■ Problems to work on
(A) According to the desalination article, how much water per day did the prototype produce during its New Mexico tests?
(B) Repeat word for word a portion of the desalination article: begin at the words that have "MIT engineers have" and stop after "the electrical grid.".

■ Selected excerpt
========

MIT engineers have developed an innovative desalination system that operates in sync with solar energy. This solar-powered system efficiently removes salt from water, adjusting its desalination rate in response to fluctuations in sunlight. As sunlight increases throughout the day, the system speeds up, and it automatically adapts to sudden changes, such as cloud cover, by reducing its output or ramping up when the skies clear.
The system’s ability to quickly respond to subtle changes in sunlight allows it to maximize solar energy use, producing significant amounts of clean water despite varying sunlight levels. Unlike other solar-powered desalination models, the MIT system does not require additional batteries for energy storage or extra power sources like the electrical grid.
Engineers tested a community-scale prototype on groundwater wells in New Mexico over six months, working under varying weather conditions and water types. On average, the system utilized over 94% of the electrical energy generated by its solar panels, producing up to 5,000 liters of water per day despite significant weather and sunlight variations.
"Traditional desalination technologies need constant power and battery storage to mitigate variable energy sources like solar power. By continuously adjusting power consumption in sync with the sun, our technology directly and efficiently uses solar energy to produce water," says Amos Winter, a professor of mechanical engineering at MIT. "Being able to produce potable water from renewable energy without needing battery storage is a significant challenge. And we’ve achieved it."

========

■ Listed entries
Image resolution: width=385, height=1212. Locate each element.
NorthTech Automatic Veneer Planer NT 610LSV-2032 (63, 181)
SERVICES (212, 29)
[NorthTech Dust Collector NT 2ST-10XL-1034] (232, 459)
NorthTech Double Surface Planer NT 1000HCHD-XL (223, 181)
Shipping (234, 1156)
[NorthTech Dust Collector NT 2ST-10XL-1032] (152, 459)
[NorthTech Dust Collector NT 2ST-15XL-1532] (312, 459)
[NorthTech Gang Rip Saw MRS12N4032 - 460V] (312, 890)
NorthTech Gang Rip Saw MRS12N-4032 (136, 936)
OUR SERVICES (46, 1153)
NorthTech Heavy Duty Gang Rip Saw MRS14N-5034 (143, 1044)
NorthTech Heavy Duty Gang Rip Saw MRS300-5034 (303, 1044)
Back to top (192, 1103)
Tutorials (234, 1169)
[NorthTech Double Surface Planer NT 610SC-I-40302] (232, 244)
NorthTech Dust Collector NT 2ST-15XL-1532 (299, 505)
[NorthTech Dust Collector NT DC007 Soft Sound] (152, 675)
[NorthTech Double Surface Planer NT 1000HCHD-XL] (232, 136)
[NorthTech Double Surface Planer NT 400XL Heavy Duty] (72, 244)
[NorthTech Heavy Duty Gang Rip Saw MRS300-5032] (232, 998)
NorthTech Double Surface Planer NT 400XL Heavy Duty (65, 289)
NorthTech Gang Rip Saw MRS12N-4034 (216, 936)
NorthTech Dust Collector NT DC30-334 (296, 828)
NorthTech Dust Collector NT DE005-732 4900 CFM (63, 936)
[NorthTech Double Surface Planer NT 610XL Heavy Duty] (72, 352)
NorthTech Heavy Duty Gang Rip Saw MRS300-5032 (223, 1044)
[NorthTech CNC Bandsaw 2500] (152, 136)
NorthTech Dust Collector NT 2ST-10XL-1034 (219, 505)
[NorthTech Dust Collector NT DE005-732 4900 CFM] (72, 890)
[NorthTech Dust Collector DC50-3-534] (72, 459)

========

■ Responses to the exercise
(A) Up to 5,000 liters per day.

(B)
MIT engineers have developed an innovative desalination system that operates in sync with solar energy. This solar-powered system efficiently removes salt from water, adjusting its desalination rate in response to fluctuations in sunlight. As sunlight increases throughout the day, the system speeds up, and it automatically adapts to sudden changes, such as cloud cover, by reducing its output or ramping up when the skies clear.
The system’s ability to quickly respond to subtle changes in sunlight allows it to maximize solar energy use, producing significant amounts of clean water despite varying sunlight levels. Unlike other solar-powered desalination models, the MIT system does not require additional batteries for energy storage or extra power sources like the electrical grid.